Written request a: Pick out every line in the records that contains the string "coordinates" and copy each one. Case counts.

Text block:
Senate Foreign Relations Committee Chairman Sen. Bob Corker, R-Tenn., right, talks with the committee's ranking member Sen. Ben Cardin, D-Md. on Capitol Hill in Washington, Thursday, July 16, 2015.

Senate Foreign Relations Committee Chairman Sen. Bob Corker, R-Tenn., right, talks with the committee's ranking member Sen. Ben Cardin, D-Md. on Capitol Hill in Washington, Thursday, July 16, 2015. Susan Walsh/AP

How Congress Can Improve the Iran Nuclear Deal

Blocking the agreement poses risks, but legislators can use their role to extract commitments that address key concerns.

Congress and the body politic are appropriately consumed with the Iran nuclear deal. Was it a good one or a bad one? Will it lead more rapidly to a nuclear-armed Iran, as several Republican presidential candidates have said, or postpone that prospect for perhaps 10 to 20 years, as the administration says? Will it be accepted by Congress? These are the kinds of questions dominating news debates and web discussions. I am watching and reading carefully, trying to weigh pros and cons. I have found especially helpful the tough-minded but fair critique of Dennis Ross and the terrific dialogue among three of The Atlantic’s finest, Peter Beinart, Jeffrey Goldberg, and David Frum.

Written request b:
Answer these questions from the Iran nuclear deal article:
(i) Who is named as the committee's ranking member in the photo caption?
(ii) According to the administration, for how many years might the deal postpone a nuclear-armed Iran?
(iii) Which three writers took part in the dialogue that the writer found helpful?

(Records)
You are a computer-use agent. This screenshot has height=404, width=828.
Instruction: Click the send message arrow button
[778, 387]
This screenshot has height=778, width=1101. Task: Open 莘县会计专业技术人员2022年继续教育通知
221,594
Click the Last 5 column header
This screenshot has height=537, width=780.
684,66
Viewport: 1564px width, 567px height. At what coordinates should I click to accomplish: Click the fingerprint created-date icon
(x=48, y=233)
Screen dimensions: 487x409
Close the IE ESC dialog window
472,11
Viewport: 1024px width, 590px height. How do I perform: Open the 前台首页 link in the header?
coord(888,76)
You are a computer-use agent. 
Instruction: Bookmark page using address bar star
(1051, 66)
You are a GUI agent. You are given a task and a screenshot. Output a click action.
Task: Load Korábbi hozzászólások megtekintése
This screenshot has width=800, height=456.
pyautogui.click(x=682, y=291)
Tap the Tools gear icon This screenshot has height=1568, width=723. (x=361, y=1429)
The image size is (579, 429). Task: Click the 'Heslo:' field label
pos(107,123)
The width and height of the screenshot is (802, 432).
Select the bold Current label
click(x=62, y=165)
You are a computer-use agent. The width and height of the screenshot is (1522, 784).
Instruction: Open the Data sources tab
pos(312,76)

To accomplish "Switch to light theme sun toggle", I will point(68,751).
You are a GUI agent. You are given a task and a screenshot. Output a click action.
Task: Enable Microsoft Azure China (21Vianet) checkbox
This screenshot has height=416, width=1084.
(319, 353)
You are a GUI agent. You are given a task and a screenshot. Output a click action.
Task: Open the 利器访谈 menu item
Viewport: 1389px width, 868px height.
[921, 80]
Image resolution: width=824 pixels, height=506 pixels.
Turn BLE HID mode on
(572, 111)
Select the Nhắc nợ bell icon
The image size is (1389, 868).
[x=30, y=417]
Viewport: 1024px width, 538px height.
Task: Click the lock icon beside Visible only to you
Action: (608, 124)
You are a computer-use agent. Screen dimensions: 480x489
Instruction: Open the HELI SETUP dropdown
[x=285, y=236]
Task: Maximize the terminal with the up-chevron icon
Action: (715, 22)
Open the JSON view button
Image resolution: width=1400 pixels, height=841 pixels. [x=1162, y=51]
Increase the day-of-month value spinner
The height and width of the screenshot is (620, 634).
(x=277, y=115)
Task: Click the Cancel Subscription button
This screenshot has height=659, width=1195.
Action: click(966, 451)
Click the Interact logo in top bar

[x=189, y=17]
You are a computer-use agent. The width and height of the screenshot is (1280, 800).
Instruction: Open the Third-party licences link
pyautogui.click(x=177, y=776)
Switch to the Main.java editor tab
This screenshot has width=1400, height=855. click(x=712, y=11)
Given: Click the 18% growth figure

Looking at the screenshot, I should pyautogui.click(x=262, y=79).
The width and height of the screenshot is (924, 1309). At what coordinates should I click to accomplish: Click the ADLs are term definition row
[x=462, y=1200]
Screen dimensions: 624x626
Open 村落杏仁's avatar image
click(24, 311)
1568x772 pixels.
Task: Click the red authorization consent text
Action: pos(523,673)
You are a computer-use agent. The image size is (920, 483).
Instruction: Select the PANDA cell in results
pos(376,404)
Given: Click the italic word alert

Finished answer a:
Viewport: 1564px width, 567px height. At what coordinates should I click to accomplish: Click the fingerprint created-date icon
The width and height of the screenshot is (924, 1309). At what coordinates should I click to accomplish: Click the ADLs are term definition row

Finished answer b:
(i) Sen. Ben Cardin, D-Md.
(ii) Perhaps 10 to 20 years
(iii) Peter Beinart, Jeffrey Goldberg, and David Frum